_Trecho fornecido_
######
Por termos considerado expressivo o número de coléricos em um único local, despertou-nos a curiosidade de conhecer – e ler – o tão citado manuscrito. E, assim sendo, por especial gentileza do doutor Carlos Francisco Sica Diniz, tivemos oportunidade de lê-lo. Acontece, que o tal documento, na realidade, é uma transcrição datilografada, sem data, do original, o qual por sua vez, não se sabe com quem está; e isto, nos leva a pensar que o número de mortos, 62 pessoas, possa estar relacionado a algum erro paleográfico cometido, não de forma intencional, pelo autor da transcrição. Mas, o motivo que mais nos levou a questionar o elevado número de “todas essas vítimas, na maioria escravos” é o de que, se excluirmos de 62 a mulher e a filha, também atingidas pelo cólera, sobra-nos 60 coléricos não parentes do charqueador; pois, se o fossem, estariam nominados por este, o que não acontece; ora, num período em que o valor de um escravo desde o fim do tráfico negreiro – 1851 –, tornou-se bastante elevado, tal perda, é quase certo, teria levado o proprietário da charqueada à falência, o que, segundo nos consta, não aconteceu. Outro fato, e não especulativo, é o narrado por Simões Lopes Neto em sua Revista do 1º Centenário de Pelotas (1911/1912) quando nos fala sobre a charqueada da Graça. Diz ele o seguinte: “[...]. Além da esposa e uma filha do proprietário, morreram mais de 20 pretos, escravos, que foram enterrados no próprio estabelecimento, ao centro de um grande laranjal. Por muitos anos conservou-se cercado este pequeno cemitério, com as suas cruzes de madeira”.
Um outro fato que reforça a nossa tese de que é pouco plausível que tenham morrido tantos escravos na Charqueada da Graça é o trecho de uma carta enviada por Joaquim Vieira a seu irmão Vicente, na qual ele diz o seguinte: “[...]. João Simões Lopes já tem perdido cinco escravos, e tem doentes 30 e tantos [...]”.
######
_Extratos de dados_
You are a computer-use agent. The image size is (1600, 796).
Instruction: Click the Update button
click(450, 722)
######
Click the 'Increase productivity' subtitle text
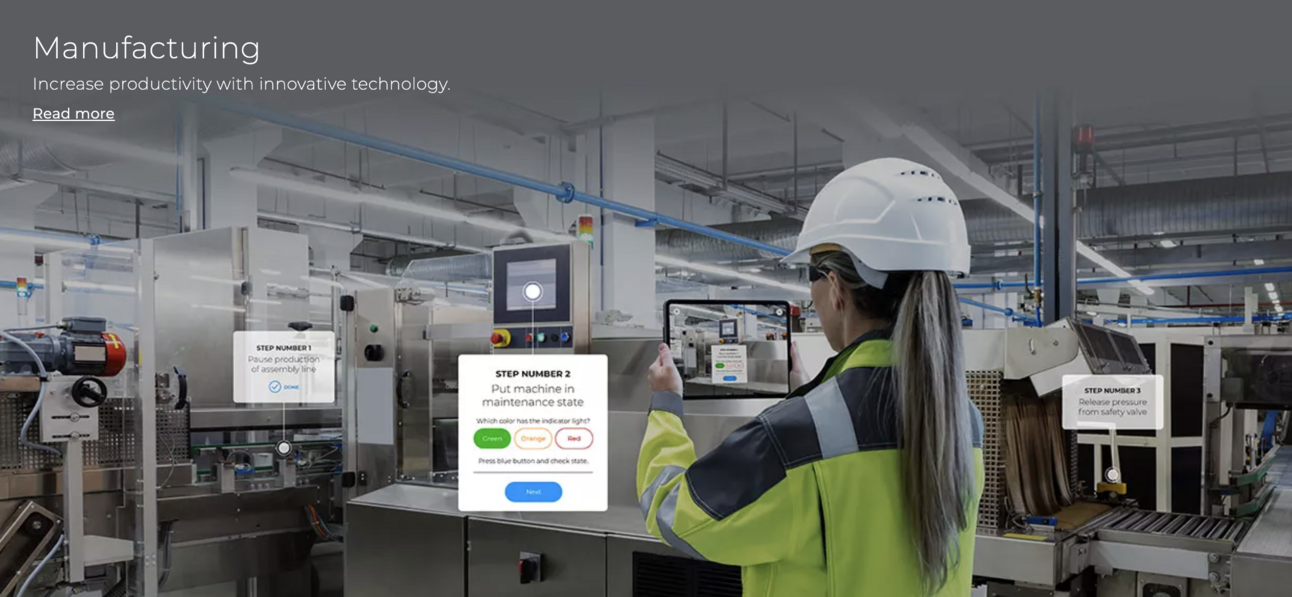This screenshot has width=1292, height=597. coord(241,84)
######
Responda com base no trecho fornecido:
(a) Qual número de mortos consta na transcrição datilografada do manuscrito?
(b) Segundo Simões Lopes Neto, onde foram enterrados os escravos mortos na charqueada da Graça?
(c) Na carta de Joaquim Vieira ao irmão Vicente, quantos escravos João Simões Lopes já tinha perdido?

(a) 62 pessoas.
(b) No próprio estabelecimento, ao centro de um grande laranjal.
(c) Cinco escravos.